Record extracts Start Marker

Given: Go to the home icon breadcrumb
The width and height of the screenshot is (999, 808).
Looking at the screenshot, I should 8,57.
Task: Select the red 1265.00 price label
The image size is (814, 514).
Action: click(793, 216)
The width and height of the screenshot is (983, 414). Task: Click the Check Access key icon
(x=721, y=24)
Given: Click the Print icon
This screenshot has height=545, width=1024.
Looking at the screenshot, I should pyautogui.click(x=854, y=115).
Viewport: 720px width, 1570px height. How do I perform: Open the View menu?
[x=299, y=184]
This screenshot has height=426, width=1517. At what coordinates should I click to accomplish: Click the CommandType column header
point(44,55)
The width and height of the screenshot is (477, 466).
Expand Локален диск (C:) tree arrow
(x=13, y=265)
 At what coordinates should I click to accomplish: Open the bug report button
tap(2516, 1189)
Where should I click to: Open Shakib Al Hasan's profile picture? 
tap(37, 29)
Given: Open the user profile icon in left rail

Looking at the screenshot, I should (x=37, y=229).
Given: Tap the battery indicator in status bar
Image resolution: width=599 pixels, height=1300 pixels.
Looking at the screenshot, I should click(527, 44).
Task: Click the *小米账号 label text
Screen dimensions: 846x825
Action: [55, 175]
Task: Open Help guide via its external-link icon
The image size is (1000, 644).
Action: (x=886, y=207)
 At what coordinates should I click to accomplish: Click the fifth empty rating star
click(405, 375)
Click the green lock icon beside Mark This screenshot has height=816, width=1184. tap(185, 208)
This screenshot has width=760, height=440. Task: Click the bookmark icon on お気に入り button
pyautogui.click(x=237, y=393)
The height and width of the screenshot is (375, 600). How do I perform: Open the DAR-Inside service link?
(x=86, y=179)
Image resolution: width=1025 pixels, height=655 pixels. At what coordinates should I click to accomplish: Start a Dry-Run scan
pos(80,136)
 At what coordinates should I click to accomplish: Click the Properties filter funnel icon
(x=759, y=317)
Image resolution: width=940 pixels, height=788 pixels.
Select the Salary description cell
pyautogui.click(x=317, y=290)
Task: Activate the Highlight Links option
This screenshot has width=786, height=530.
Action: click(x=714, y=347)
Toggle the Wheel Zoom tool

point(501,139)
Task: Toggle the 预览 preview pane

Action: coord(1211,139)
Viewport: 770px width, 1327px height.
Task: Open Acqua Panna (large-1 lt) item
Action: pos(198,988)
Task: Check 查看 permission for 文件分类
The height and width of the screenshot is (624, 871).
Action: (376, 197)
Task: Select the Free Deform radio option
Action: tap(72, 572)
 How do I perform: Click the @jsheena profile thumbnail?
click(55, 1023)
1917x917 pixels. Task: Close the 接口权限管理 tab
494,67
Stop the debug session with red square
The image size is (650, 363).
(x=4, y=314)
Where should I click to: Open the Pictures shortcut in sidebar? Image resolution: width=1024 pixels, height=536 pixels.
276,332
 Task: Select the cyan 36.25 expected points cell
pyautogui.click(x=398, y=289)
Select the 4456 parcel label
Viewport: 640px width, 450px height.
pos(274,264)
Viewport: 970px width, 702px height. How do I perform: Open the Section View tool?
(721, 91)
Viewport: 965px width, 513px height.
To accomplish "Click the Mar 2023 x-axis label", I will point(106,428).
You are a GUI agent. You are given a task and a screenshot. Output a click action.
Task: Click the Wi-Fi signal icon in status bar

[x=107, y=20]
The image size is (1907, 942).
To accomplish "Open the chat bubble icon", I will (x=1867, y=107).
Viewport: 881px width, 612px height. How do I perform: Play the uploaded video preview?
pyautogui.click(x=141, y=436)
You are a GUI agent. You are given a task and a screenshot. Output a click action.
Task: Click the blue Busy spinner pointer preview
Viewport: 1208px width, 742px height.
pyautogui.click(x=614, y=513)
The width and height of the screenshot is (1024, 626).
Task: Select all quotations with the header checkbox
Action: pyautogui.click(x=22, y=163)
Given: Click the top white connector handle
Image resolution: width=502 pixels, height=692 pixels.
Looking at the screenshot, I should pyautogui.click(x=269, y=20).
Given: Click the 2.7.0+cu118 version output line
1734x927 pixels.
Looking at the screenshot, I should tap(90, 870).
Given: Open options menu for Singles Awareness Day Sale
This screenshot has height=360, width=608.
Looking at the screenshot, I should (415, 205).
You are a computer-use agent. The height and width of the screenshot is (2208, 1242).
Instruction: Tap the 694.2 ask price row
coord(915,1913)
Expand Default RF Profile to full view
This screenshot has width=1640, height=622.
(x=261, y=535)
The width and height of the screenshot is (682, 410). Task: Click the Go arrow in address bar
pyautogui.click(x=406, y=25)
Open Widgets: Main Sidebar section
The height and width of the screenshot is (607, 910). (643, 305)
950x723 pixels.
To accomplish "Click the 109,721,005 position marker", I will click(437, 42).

Record extracts End Marker

**Your goal**
The data should be written out again in full, exactly as it stands.

**Expected output**
Given: Go to the home icon breadcrumb
The width and height of the screenshot is (999, 808).
Looking at the screenshot, I should 8,57.
Task: Select the red 1265.00 price label
The image size is (814, 514).
Action: click(793, 216)
The width and height of the screenshot is (983, 414). Task: Click the Check Access key icon
(x=721, y=24)
Given: Click the Print icon
This screenshot has height=545, width=1024.
Looking at the screenshot, I should pyautogui.click(x=854, y=115).
Viewport: 720px width, 1570px height. How do I perform: Open the View menu?
[x=299, y=184]
This screenshot has height=426, width=1517. At what coordinates should I click to accomplish: Click the CommandType column header
point(44,55)
The width and height of the screenshot is (477, 466).
Expand Локален диск (C:) tree arrow
(x=13, y=265)
 At what coordinates should I click to accomplish: Open the bug report button
tap(2516, 1189)
Where should I click to: Open Shakib Al Hasan's profile picture? 
tap(37, 29)
Given: Open the user profile icon in left rail

Looking at the screenshot, I should (x=37, y=229).
Given: Tap the battery indicator in status bar
Image resolution: width=599 pixels, height=1300 pixels.
Looking at the screenshot, I should click(527, 44).
Task: Click the *小米账号 label text
Screen dimensions: 846x825
Action: [55, 175]
Task: Open Help guide via its external-link icon
The image size is (1000, 644).
Action: (x=886, y=207)
 At what coordinates should I click to accomplish: Click the fifth empty rating star
click(405, 375)
Click the green lock icon beside Mark This screenshot has height=816, width=1184. tap(185, 208)
This screenshot has width=760, height=440. Task: Click the bookmark icon on お気に入り button
pyautogui.click(x=237, y=393)
The height and width of the screenshot is (375, 600). How do I perform: Open the DAR-Inside service link?
(x=86, y=179)
Image resolution: width=1025 pixels, height=655 pixels. At what coordinates should I click to accomplish: Start a Dry-Run scan
pos(80,136)
 At what coordinates should I click to accomplish: Click the Properties filter funnel icon
(x=759, y=317)
Image resolution: width=940 pixels, height=788 pixels.
Select the Salary description cell
pyautogui.click(x=317, y=290)
Task: Activate the Highlight Links option
This screenshot has width=786, height=530.
Action: click(x=714, y=347)
Toggle the Wheel Zoom tool

point(501,139)
Task: Toggle the 预览 preview pane

Action: coord(1211,139)
Viewport: 770px width, 1327px height.
Task: Open Acqua Panna (large-1 lt) item
Action: pos(198,988)
Task: Check 查看 permission for 文件分类
The height and width of the screenshot is (624, 871).
Action: (376, 197)
Task: Select the Free Deform radio option
Action: tap(72, 572)
 How do I perform: Click the @jsheena profile thumbnail?
click(55, 1023)
1917x917 pixels. Task: Close the 接口权限管理 tab
494,67
Stop the debug session with red square
The image size is (650, 363).
(x=4, y=314)
Where should I click to: Open the Pictures shortcut in sidebar? Image resolution: width=1024 pixels, height=536 pixels.
276,332
 Task: Select the cyan 36.25 expected points cell
pyautogui.click(x=398, y=289)
Select the 4456 parcel label
Viewport: 640px width, 450px height.
pos(274,264)
Viewport: 970px width, 702px height. How do I perform: Open the Section View tool?
(721, 91)
Viewport: 965px width, 513px height.
To accomplish "Click the Mar 2023 x-axis label", I will point(106,428).
You are a GUI agent. You are given a task and a screenshot. Output a click action.
Task: Click the Wi-Fi signal icon in status bar

[x=107, y=20]
The image size is (1907, 942).
To accomplish "Open the chat bubble icon", I will (x=1867, y=107).
Viewport: 881px width, 612px height. How do I perform: Play the uploaded video preview?
pyautogui.click(x=141, y=436)
You are a GUI agent. You are given a task and a screenshot. Output a click action.
Task: Click the blue Busy spinner pointer preview
Viewport: 1208px width, 742px height.
pyautogui.click(x=614, y=513)
The width and height of the screenshot is (1024, 626).
Task: Select all quotations with the header checkbox
Action: pyautogui.click(x=22, y=163)
Given: Click the top white connector handle
Image resolution: width=502 pixels, height=692 pixels.
Looking at the screenshot, I should pyautogui.click(x=269, y=20).
Given: Click the 2.7.0+cu118 version output line
1734x927 pixels.
Looking at the screenshot, I should tap(90, 870).
Given: Open options menu for Singles Awareness Day Sale
This screenshot has height=360, width=608.
Looking at the screenshot, I should (415, 205).
You are a computer-use agent. The height and width of the screenshot is (2208, 1242).
Instruction: Tap the 694.2 ask price row
coord(915,1913)
Expand Default RF Profile to full view
This screenshot has width=1640, height=622.
(x=261, y=535)
The width and height of the screenshot is (682, 410). Task: Click the Go arrow in address bar
pyautogui.click(x=406, y=25)
Open Widgets: Main Sidebar section
The height and width of the screenshot is (607, 910). (643, 305)
950x723 pixels.
To accomplish "Click the 109,721,005 position marker", I will click(437, 42).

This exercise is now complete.